Starting at the beginning of the listing and ending at the line containing "Action: point(993,28)", write those lines out again with "Instruction" swapped for "Step" and everything else unchanged.

+++ Data lines

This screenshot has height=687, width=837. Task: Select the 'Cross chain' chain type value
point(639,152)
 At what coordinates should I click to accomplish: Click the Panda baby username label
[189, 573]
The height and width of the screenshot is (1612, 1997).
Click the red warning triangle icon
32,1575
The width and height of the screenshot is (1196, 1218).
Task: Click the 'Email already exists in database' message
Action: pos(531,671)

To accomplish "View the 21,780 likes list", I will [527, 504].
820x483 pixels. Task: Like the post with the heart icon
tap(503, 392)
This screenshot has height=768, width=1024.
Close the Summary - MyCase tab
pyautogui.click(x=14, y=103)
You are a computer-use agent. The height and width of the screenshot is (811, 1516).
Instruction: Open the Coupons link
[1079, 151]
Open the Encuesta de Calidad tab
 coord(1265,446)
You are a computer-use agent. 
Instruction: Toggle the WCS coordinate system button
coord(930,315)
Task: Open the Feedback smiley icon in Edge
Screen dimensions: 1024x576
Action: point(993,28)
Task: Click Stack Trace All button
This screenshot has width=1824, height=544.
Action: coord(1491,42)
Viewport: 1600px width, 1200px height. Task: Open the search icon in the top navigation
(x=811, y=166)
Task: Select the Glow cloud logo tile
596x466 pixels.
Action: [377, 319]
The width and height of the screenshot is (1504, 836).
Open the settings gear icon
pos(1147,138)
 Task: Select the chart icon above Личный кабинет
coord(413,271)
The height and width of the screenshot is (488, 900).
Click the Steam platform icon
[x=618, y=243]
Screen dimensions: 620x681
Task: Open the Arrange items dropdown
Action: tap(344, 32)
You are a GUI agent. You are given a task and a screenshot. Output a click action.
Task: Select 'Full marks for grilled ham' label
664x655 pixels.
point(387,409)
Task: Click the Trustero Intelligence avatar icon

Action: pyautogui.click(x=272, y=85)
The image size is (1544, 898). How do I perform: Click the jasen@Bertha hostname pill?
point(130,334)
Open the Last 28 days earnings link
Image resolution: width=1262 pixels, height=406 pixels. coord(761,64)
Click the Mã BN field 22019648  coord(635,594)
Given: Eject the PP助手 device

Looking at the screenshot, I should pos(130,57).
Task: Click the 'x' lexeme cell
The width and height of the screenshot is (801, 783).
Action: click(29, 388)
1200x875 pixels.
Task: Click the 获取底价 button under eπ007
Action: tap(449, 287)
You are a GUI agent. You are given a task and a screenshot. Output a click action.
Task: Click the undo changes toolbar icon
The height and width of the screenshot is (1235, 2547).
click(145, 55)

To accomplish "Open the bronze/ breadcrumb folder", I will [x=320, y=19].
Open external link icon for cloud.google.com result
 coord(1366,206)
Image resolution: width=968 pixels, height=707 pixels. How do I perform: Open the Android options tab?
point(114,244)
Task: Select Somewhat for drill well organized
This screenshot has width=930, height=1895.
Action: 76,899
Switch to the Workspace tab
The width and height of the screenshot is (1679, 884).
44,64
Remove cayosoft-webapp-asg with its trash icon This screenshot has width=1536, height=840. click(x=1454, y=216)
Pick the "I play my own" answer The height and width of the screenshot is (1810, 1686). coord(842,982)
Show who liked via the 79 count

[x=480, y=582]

++++++

Result for this task:
This screenshot has height=687, width=837. Task: Select the 'Cross chain' chain type value
point(639,152)
 At what coordinates should I click to accomplish: Click the Panda baby username label
[189, 573]
The height and width of the screenshot is (1612, 1997).
Click the red warning triangle icon
32,1575
The width and height of the screenshot is (1196, 1218).
Task: Click the 'Email already exists in database' message
Action: pos(531,671)

To accomplish "View the 21,780 likes list", I will [527, 504].
820x483 pixels. Task: Like the post with the heart icon
tap(503, 392)
This screenshot has height=768, width=1024.
Close the Summary - MyCase tab
pyautogui.click(x=14, y=103)
You are a computer-use agent. The height and width of the screenshot is (811, 1516).
Step: Open the Coupons link
[1079, 151]
Open the Encuesta de Calidad tab
 coord(1265,446)
You are a computer-use agent. 
Step: Toggle the WCS coordinate system button
coord(930,315)
Task: Open the Feedback smiley icon in Edge
Screen dimensions: 1024x576
Action: point(993,28)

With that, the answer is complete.